Monday, November 3, 2008

Tocqueville and Individualism

What is "self-interest well understood," the virtue Alexis de Tocqueville found that Americans claimed for themselves?


Tocqueville said, in "Democracy in America", that Americans had mastered the concept of “self interest well understood.” His definition was that we understood that we had to give up a small portion of our personal sovereignty to others in order to get a large portion of what we want. We understood, he said, that we had to think of everybody once in a while instead of just ourselves and when we did that, we would get MOST of what we wanted.

Giving up a small portion of our self-interest is the concept that John Locke, Hobbes, Rousseau and others called "common sovereignty." In the American Constitution, the American ideal was of "individual sovereignty", which the Colonialists abstracted from "common" sovereignty; it was translated back into "common sovereignty" with the phrase "general Welfare," and by the democratic republican form of government.

Individual sovereignty was radically defined by the limitations upon the powers of government concerning the powers of the States, and especially of "the People," which was not a collectivised "people," but another abstraction made of individuals.

"Individual sovereignty was not a peculiar conceit of Thomas Jefferson: It was the common assumption of the day..." Kelley L. Ross, Ph.D. in a review When all of the possible behaviors and acts of men are added up, the "powers not delegated to the United States by the Constitution, nor prohibited by it to the States, [and which] are reserved to the States respectively, or to the people," give considerable sovereignty to the individual person. http://freeassemblage.blogspot.com/2008/10/free-assemblage-of-metaphysical.html

Tocqueville qualified his endorsement of "self-interest well understood", however, when he makes it clear that he did not understand this "common assumption of the day", saying the pursuit of self-interest for its own sake is simply the best means available to our leaders and educators of encouraging social associations; that it only works when supported by free political institutions, and that it may do little to underpin the virtues of courage and the and what may be characterized as the habitualization of altruistic behavior.

While his conclusions are correct, his premises as stated above didn't get him there. Individualism practiced for its own sake is not for the purpose of discouraging social associations by those who practice it; it is for purpose of encouraging only those one wishes to engage in without lending support to those one opposes. That is the right of someone who owns his own sovereignty, as we all do. To practice it for any other purpose is the practical description of "soft altruism," whereby we go along with things we do not politically approve of because it is easier than fighting it.

Choosing not to fight those cases of "soft altruism" which are most evil and that carry the biggest consequences, allow our educators--*90% left-liberal in public institutions)--and our leaders--(Democrats in the electorate outnumber Republicans 4 to 1)--to encourage and to legislate more and larger shares of collectivist policies and public practices.
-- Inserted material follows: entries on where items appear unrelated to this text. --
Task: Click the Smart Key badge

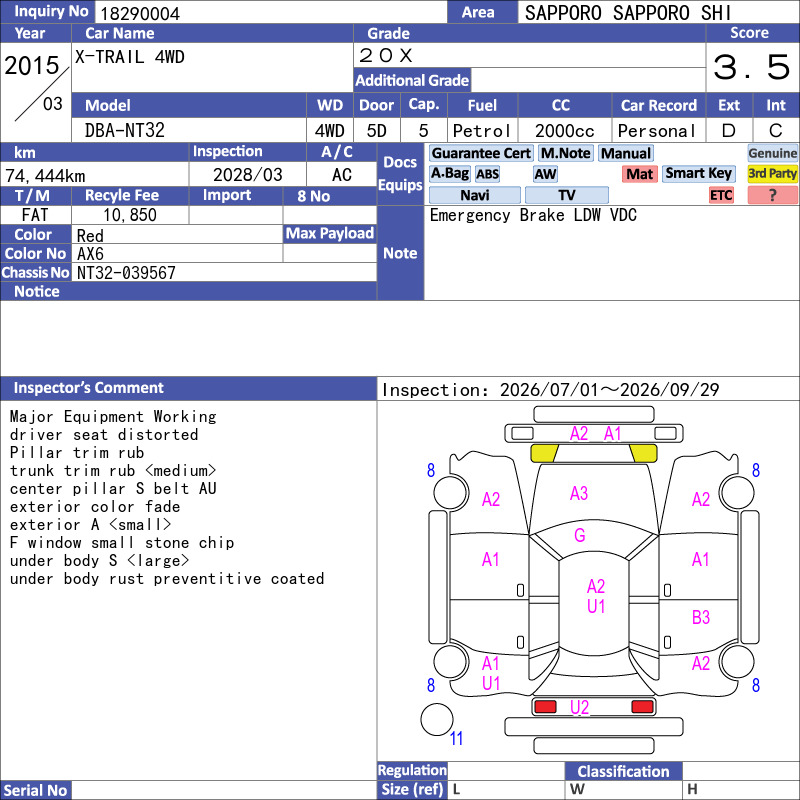Action: point(698,173)
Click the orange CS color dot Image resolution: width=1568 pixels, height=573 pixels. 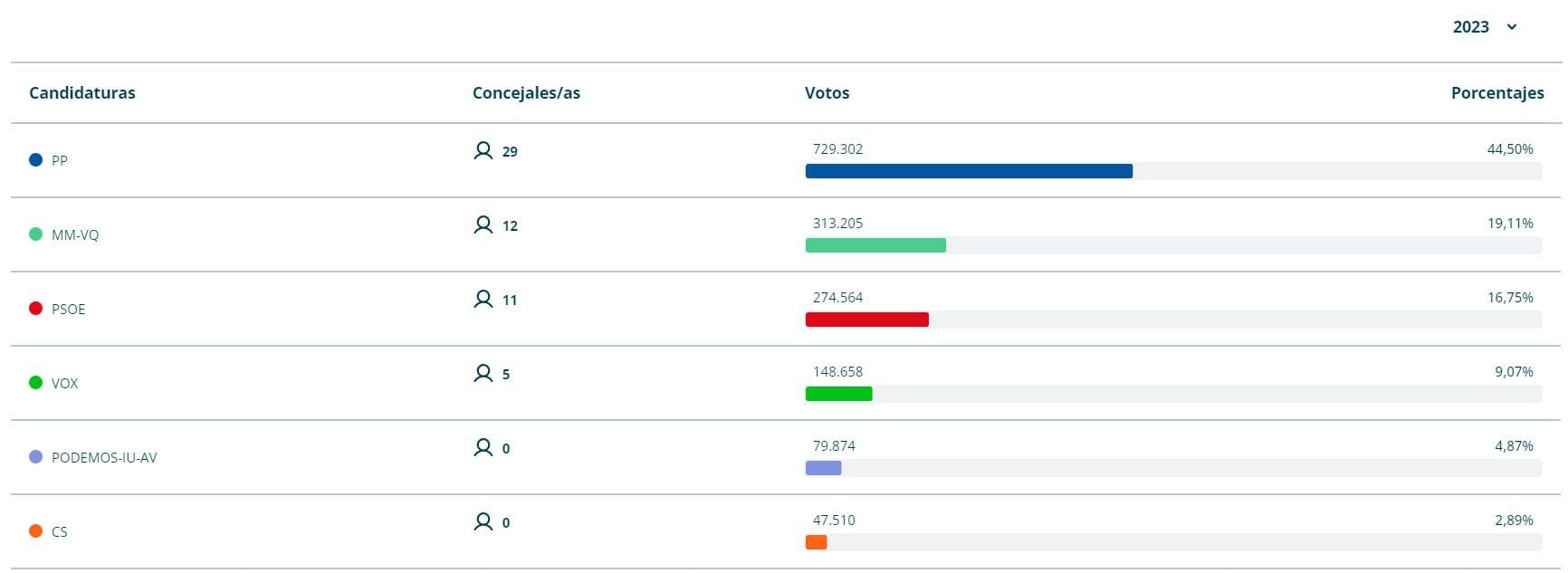[x=36, y=531]
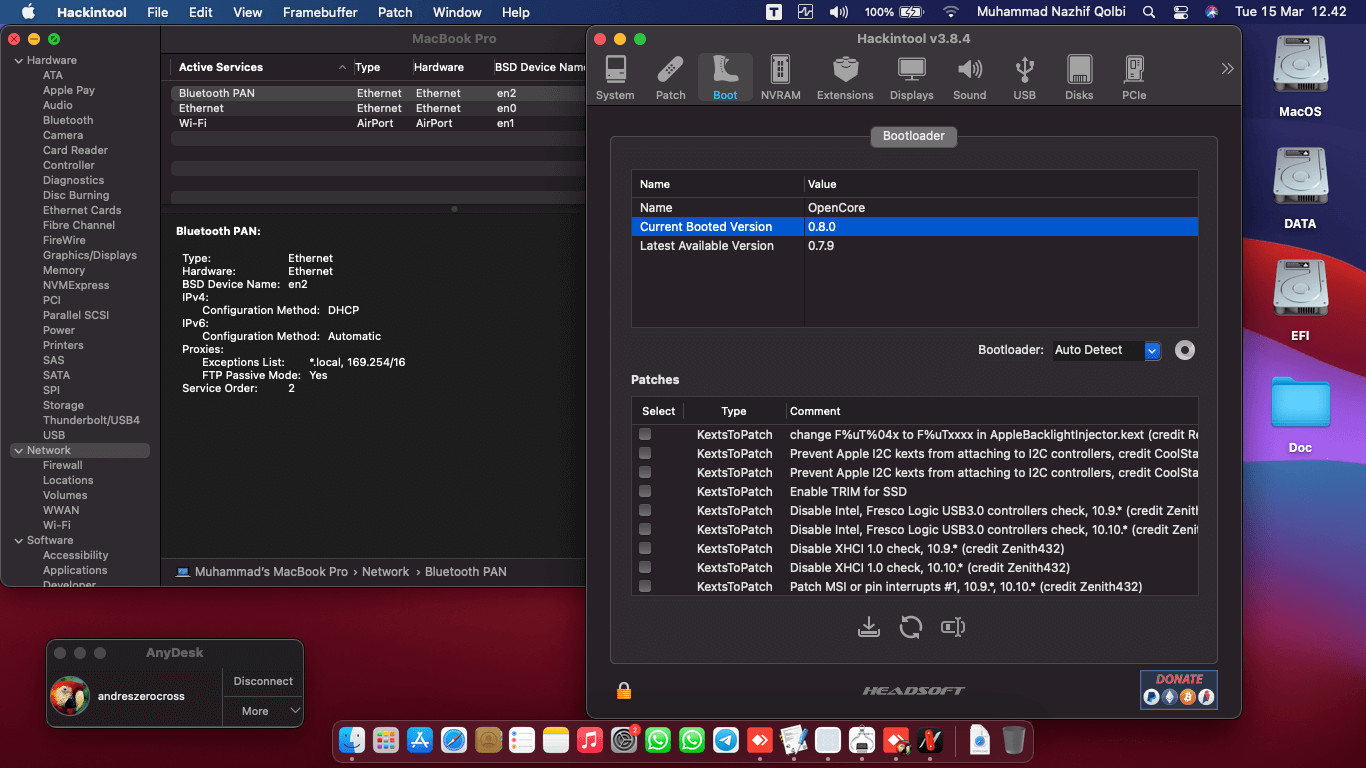
Task: Open the PCIe toolbar section
Action: [x=1134, y=78]
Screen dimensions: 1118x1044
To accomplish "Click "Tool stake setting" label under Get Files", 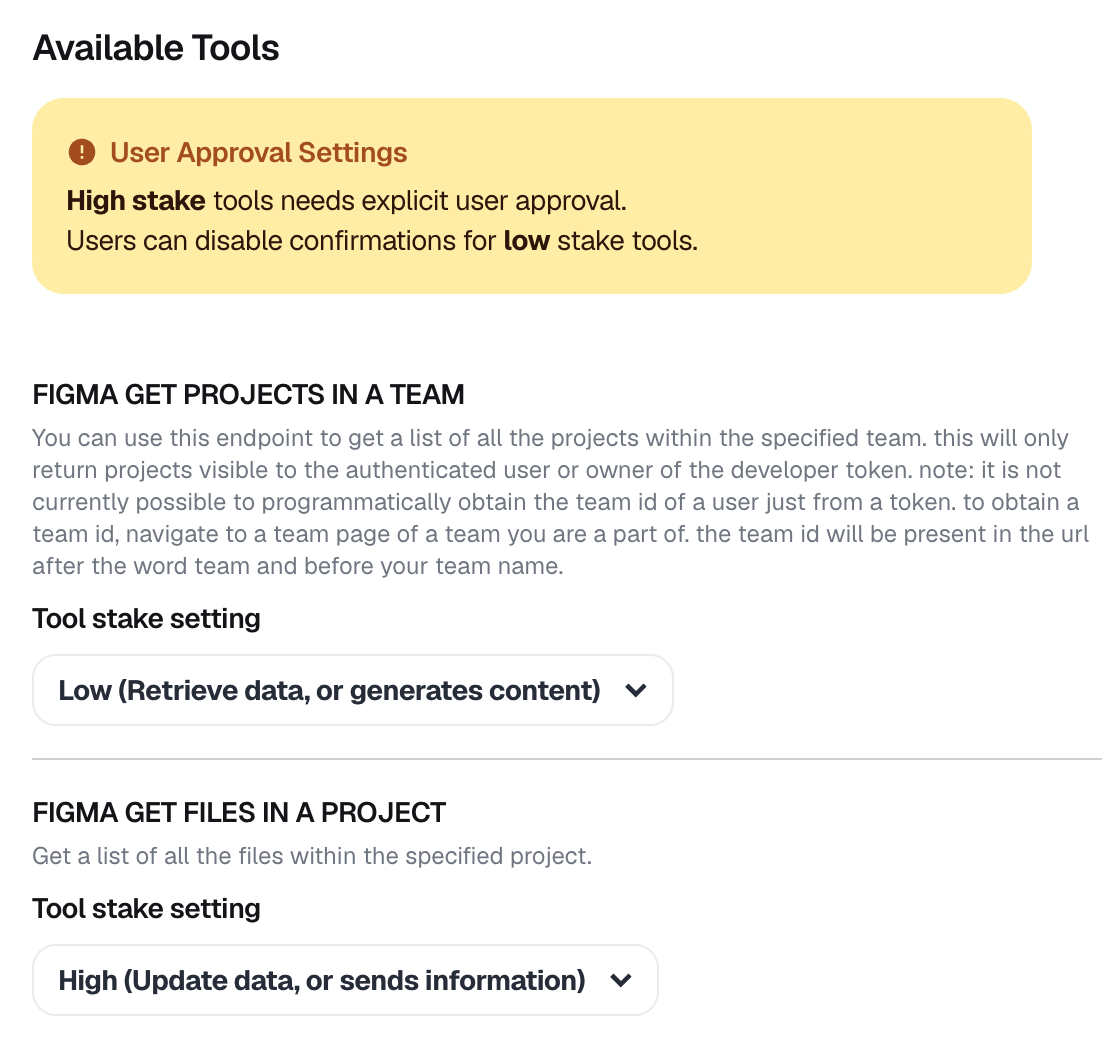I will pos(146,909).
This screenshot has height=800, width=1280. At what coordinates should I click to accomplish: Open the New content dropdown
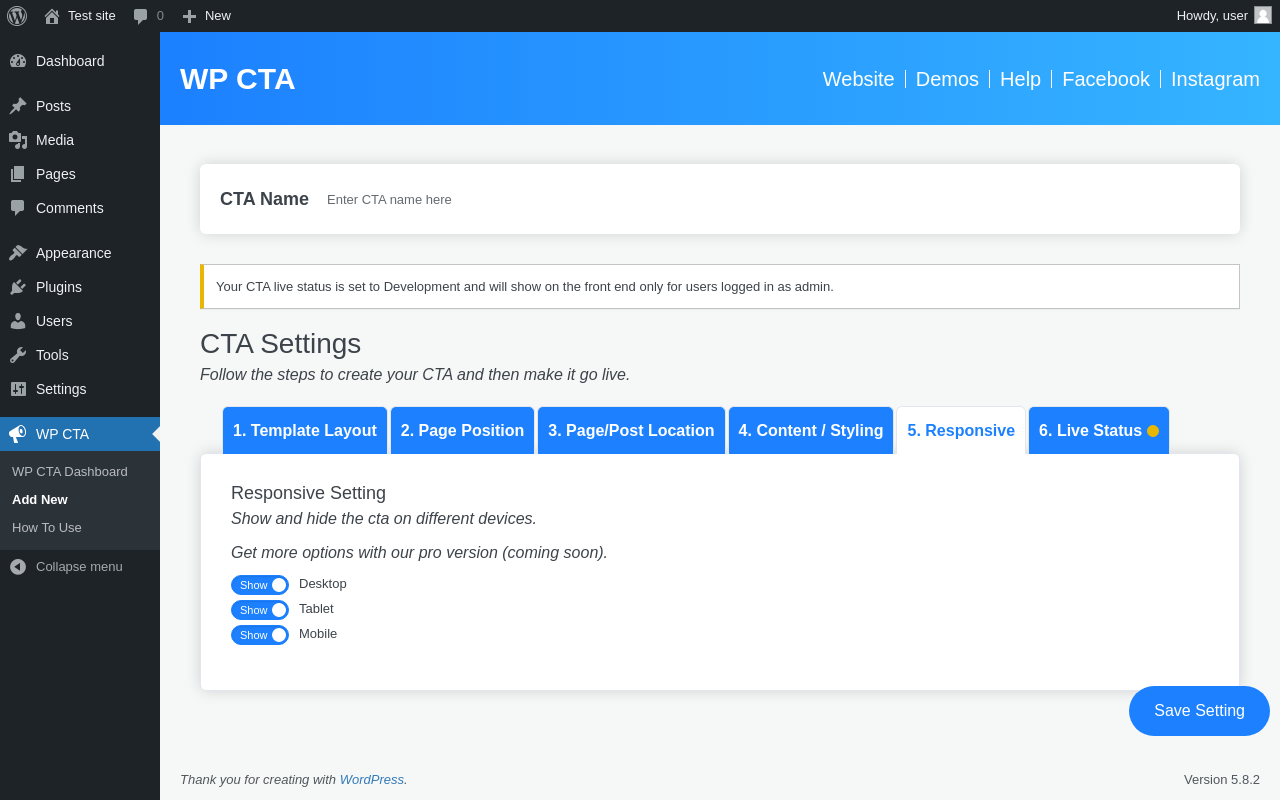[x=207, y=16]
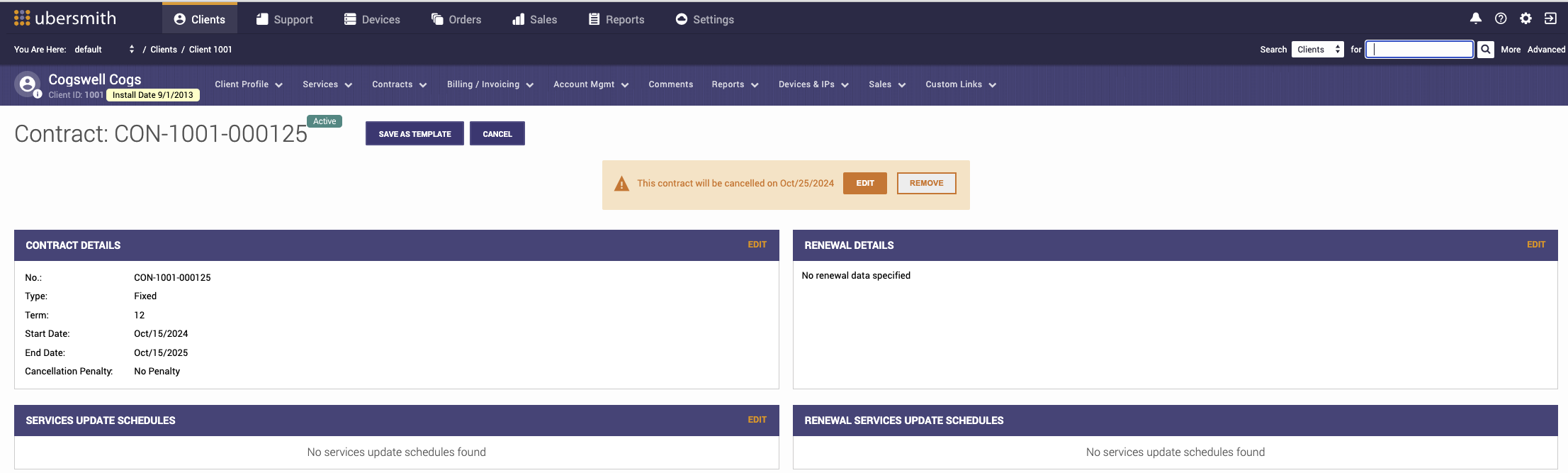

"Appeasement is not consideration for the feelings of others, it is consideration for and compliance with the unjust, irrational and evil feelings of others", and "is an attempt to apologize for his intellectual concerns and to escape from the loneliness of a thinker by professing that his thinking is dedicated to some social-altruistic goal." Ayn Rand

If Tocqueville never used the word altruistic, his supporters do. "Tocqueville’s defenders of self-interest argue from its strength, and rather than urge people to deplore and transcend an inclination so powerful, they defend its legitimacy. They hope to turn self-interest against itself by maintaining that one’s own interest is, as a rule, best secured in pursuing a general good. Well understood, self-interest even requires a certain degree of sacrifice." "What Tocqueville Would Say Today"; Harvey C. Mansfield and Delba Winthrop; Hoover Digest

Perhaps Tocqueville was working from the thoughts of Edmund Burke, who wrote in 1790 in "Reflections on the Revolution in France", about "An enlightened self-interest, which, when well understood, they tell us, will identify with an interest more enlarged and publick."

But the public interest is not supposed to be like Barak Obama's misleading idea of "communism," whereof he said John McCain would "be accusing me of being a secret communist because I shared my toys in Kindergarten." http://tpmelectioncentral.talkingpointsmemo.com/2008/10/obama_im_sorry_to_see_my_oppon.php

What Obama is unwilling to tell the American public is that his teacher did not take his toys and redistribute them to the other children. The American Founding Fathers wrote in the Constitution about providing for the "common defense" and promoting the "general Welfare." But in no way were they asking us to infer, in order to "promote the general Welfare," (which is politically not the same as "the common good",) that we had to accept the teacher taking our toys if we had too many, in order to prevent us from practicing individualism for its own sake.

Just because some men don't believe in practicing individualism for its own sake, does not mean the they can take it, then break it like loaves and fishes to be shared with others who do not believe it should be practiced by those from whom they took it.